Menurut dia, pihaknya mendorong delegasi Indonesia mengajukan beberapa alternatif terobosan. Seperti pentingnya regulasi yang kuat, tata kelola pemerintahan yang baik dan transparan, proses birokrasi yang sederhana, serta jaminan proyek yang layak mendapatkan kredit perbankan.
"Tanpa infrastruktur yang memadai, pertumbuhan ekonomi terhambat," ucapnya.
Ketua SOM Indonesia Yuri O. Thamrin menjelaskan, selama satu dasawarsa ke depan, pada 2010 hingga 2020, wilayah Asia Pasifik diprediksi akan membelanjakan US$ 8 triliun untuk berbagai proyek infrastruktur. Seperti proyek energi, transportasi, dan komunikasi.
Proyek ini, menurut Yuri, mendorong konektivitas wilayah agar pertumbuhan ekonomi tetap terjaga. Asia Pasifik memiliki banyak dana besar yang menganggur. "Sektor infrastruktur yang demikian besar tidak bisa secara optimal bertemu dengan dana yang bejibun itu."

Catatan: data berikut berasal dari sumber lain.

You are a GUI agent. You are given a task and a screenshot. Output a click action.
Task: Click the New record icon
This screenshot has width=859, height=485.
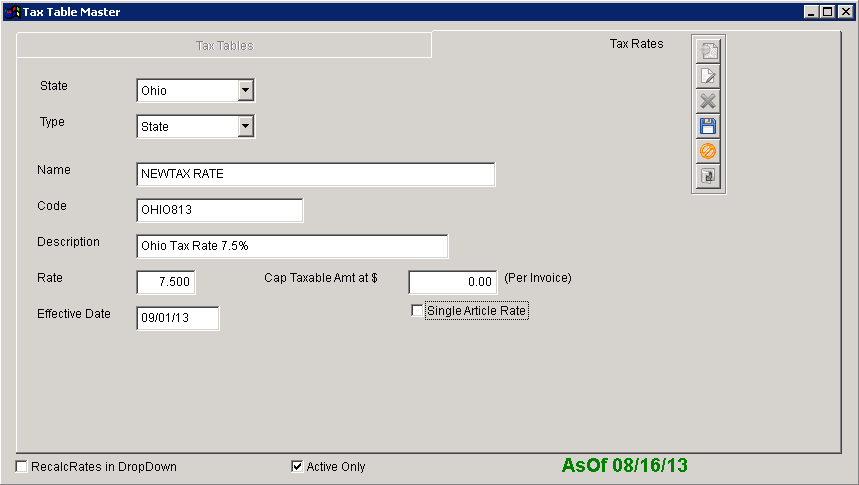coord(708,52)
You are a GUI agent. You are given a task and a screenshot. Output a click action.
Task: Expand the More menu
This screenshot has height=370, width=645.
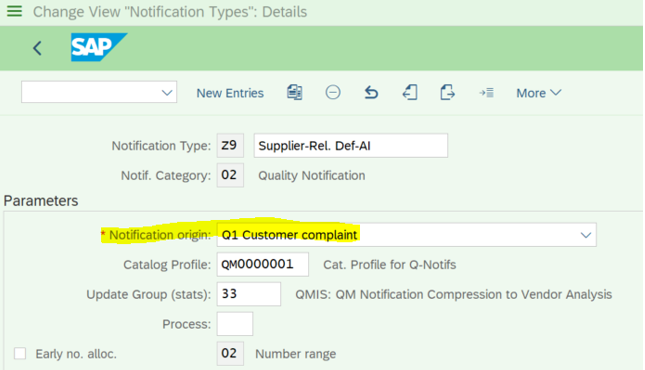coord(538,93)
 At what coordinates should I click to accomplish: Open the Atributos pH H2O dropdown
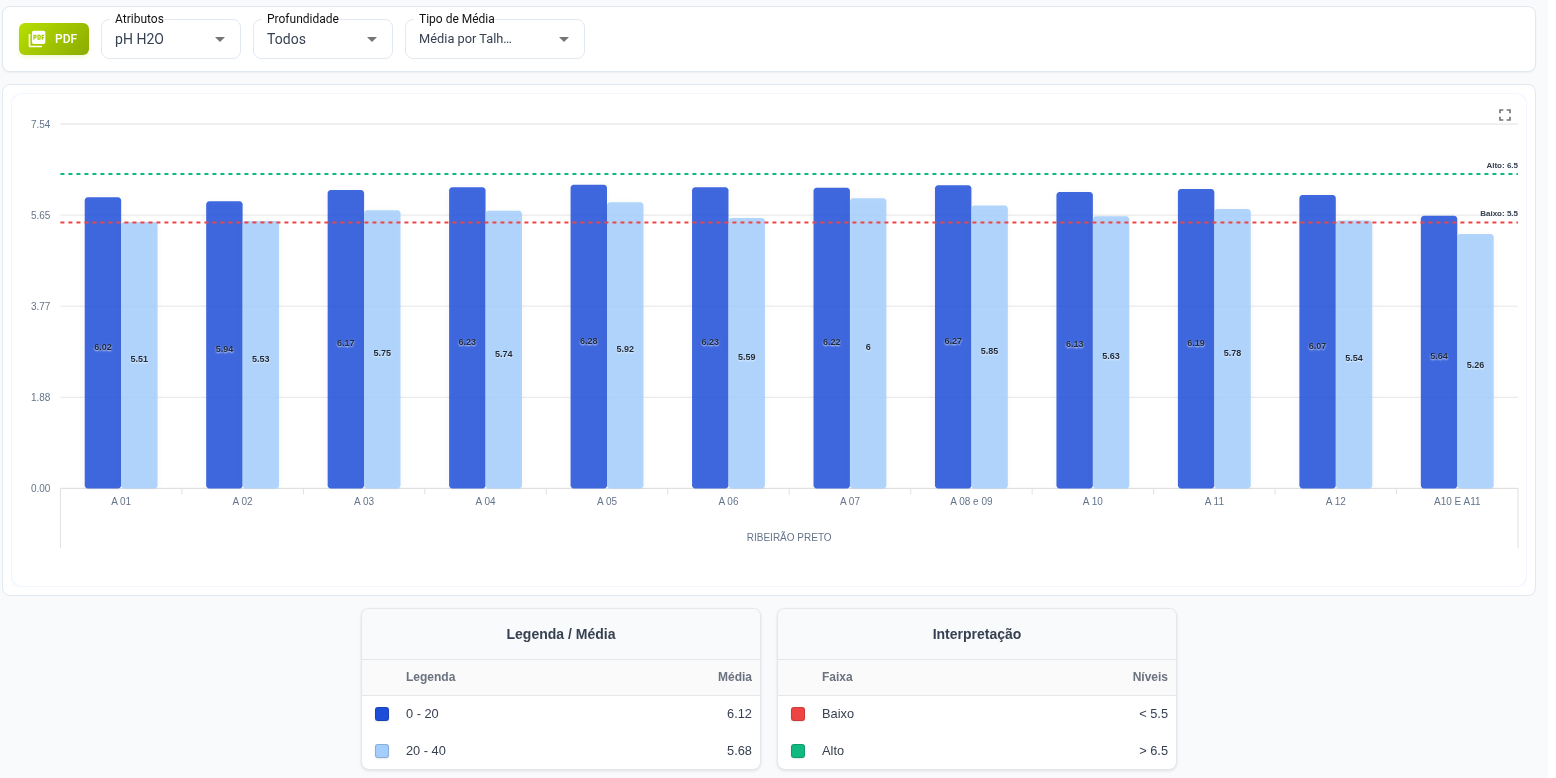click(170, 39)
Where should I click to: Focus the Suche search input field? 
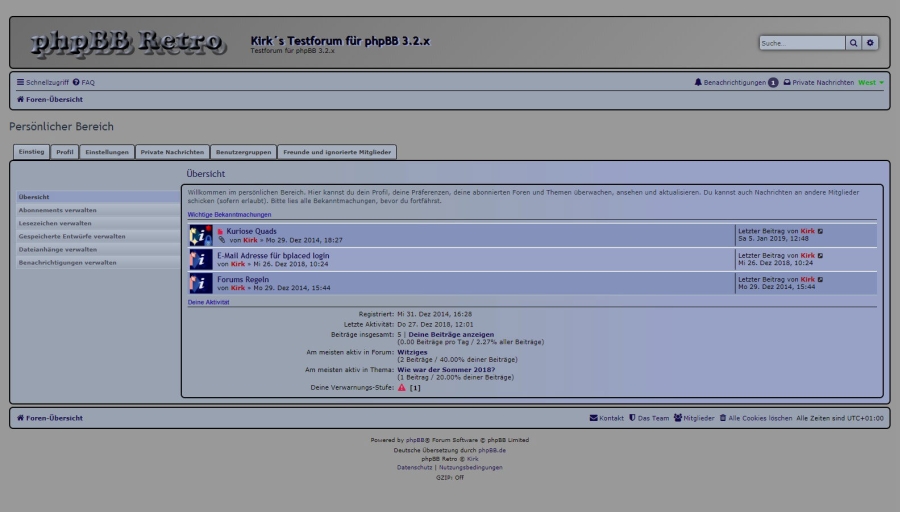[801, 43]
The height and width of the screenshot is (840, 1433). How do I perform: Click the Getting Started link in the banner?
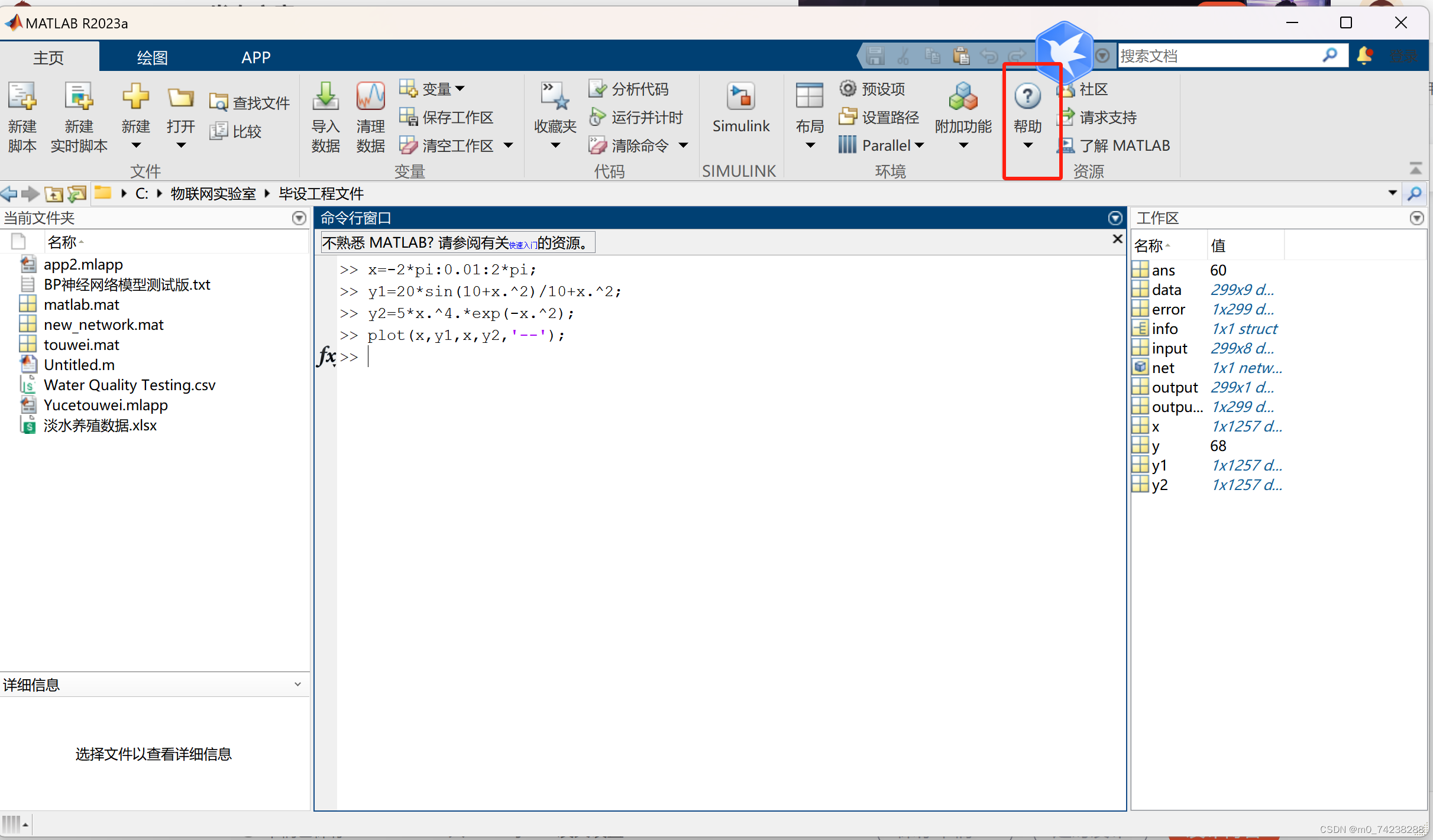coord(523,245)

Ia menyadari, dalam mengembangkan proyek infrastruktur, pemerintah ekonomi APEC tidak bisa berdiri sendiri. Sebab, ada keterbatasan anggaran untuk pembiayaan proyek besar dan menyedot anggaran besar.
Yuri mengakui butuh keterlibatan pihak swasta dalam merealisasikannya. Semua anggota APEC, katanya, mengakui betapa sulitnya mencari terobosan atas kompleksitas pelaksanaan kemitraan pemerintah dan swasta dalam membangun infrastruktur. "Indonesia menjadikan isu ini sebagai hal penting untuk dibahas," ucapnya.
Dari pertemuan APEC kali ini, Yuri memastikan 21 negara anggota APEC mengidentifikasi adanya kendala-kendala dalam penerapan kemitraan pemerintah dan swasta dalam proyek infrastruktur. Hambatan itu sangat klasik.
Yuri menyebutkan ihwal studi kelayakan yang tidak benar, belum adanya jaminan yang memadai, birokrasi yang ruwet, dan politisasi proyek yang sedang dikerjakan. Ia berharap, pada pertemuan puncak APEC di Bali Oktober mendatang, tercapai solusi atas hambatan pembangunan ini. "Juga soal pembebasan tanah."